Umat Islam diminta tak terpancing Charlie Hebdo

KANALSATU - Menteri Agama Lukman Hakim Saifuddin mengimbau kepada umat Islam, khususnya yang ada di Indonesia, tidak terpancing dengan pemuatan karikatur Nabi Muhammad di majalah Charlie Hebdo. Menurutnya, hal itu juga sebagai bentuk menghormati Rosul.
"Umat Islam tidak perlu terpancing seharusnya, menghormati Rasul tidak harus menumpahkan darah. Kekecewaan kita yang menista Rasul tidak harus dengan menumpahkan dan menghilangkan nyawa mereka. Ketika dulu Rasul dihina dan dilecehkan, Beliau mendoakan bukan menyerang balik," kata Lukman di Bandara Soekarno-Hatta, Cengkareng, Jumat (16/1/15).
Pada kesempatan ini, Lukman lantas menyoroti kebebasan pers yang mestinya disertai dengan pemahaman atas keyakinan umat beragama. "Pers harus bebas, supaya tidak ada intervensi. Tetapi kebebasan itu harus diikuti dengan menghormati keyakinan agama yang dianut siapapun," tegasnya.
Dalam agama Islam, lanjut Lukman, ada keyakinan bahwa Rasulullah tidak bisa digambarkan secara fisik. Hal itu sebagai bentuk menghormati rasul itu sendiri. "Visualisasi mengurangi kehormatan Beliau. Yang diyakini umat Islam tidak divisualisasikan. Karenanya pers dunia harus memahami betul ini," ucapnya.
Lantas, bagaimana sikap pemerintah Indonesia sendiri?
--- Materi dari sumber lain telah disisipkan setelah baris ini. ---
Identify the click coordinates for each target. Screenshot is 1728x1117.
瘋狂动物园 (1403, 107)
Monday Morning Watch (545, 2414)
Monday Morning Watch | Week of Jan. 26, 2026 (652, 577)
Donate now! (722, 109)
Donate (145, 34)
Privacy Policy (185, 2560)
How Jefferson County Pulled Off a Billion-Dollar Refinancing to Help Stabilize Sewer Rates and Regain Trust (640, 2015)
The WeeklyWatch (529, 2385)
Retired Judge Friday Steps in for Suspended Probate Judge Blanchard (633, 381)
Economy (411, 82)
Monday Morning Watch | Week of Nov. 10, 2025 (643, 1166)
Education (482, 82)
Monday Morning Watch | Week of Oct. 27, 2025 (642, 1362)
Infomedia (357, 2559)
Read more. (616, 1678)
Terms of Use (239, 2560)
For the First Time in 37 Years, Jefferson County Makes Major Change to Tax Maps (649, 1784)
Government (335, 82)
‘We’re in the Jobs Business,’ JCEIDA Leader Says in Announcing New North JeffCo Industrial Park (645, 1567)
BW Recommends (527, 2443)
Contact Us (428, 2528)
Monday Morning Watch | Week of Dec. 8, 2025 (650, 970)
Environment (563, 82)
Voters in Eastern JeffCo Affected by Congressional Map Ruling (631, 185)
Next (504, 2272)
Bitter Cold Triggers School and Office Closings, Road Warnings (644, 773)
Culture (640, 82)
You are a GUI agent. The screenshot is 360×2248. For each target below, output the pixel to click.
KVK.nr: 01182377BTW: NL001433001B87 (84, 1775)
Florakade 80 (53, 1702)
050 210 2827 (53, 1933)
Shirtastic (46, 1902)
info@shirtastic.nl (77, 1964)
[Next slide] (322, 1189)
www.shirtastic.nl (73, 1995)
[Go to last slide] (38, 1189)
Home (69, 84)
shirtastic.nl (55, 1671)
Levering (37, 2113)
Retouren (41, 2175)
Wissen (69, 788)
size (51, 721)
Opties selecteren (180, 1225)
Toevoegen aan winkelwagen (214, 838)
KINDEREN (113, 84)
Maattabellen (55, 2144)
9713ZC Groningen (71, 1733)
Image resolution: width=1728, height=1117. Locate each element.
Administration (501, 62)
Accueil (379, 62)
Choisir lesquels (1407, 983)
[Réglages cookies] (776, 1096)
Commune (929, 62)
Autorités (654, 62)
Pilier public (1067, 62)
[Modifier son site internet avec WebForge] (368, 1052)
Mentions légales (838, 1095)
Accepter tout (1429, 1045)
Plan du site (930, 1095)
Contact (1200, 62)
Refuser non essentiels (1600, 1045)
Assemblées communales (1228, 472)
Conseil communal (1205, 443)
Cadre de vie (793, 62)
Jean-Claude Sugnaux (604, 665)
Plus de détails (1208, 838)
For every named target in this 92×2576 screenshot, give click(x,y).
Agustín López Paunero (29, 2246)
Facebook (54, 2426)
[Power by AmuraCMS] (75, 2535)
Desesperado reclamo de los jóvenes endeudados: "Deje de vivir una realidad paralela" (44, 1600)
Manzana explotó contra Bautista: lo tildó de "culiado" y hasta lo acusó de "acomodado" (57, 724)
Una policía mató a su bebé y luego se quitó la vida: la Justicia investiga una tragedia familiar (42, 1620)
Lukman menegaskan, apa pun itu, kekerasan tidak bisa dibenarkan untuk melampiaskan rasa ketidakpuasan dan ketidaksenangan. "Kita mengecam dan keberatan sangat melukai hati umat Islam. Sebaiknya harus menempuh jalur hukum, karena kita masyarakat beradap. Biarkan peradilan yang menyelesaikan," pungkas Lukman.(win6)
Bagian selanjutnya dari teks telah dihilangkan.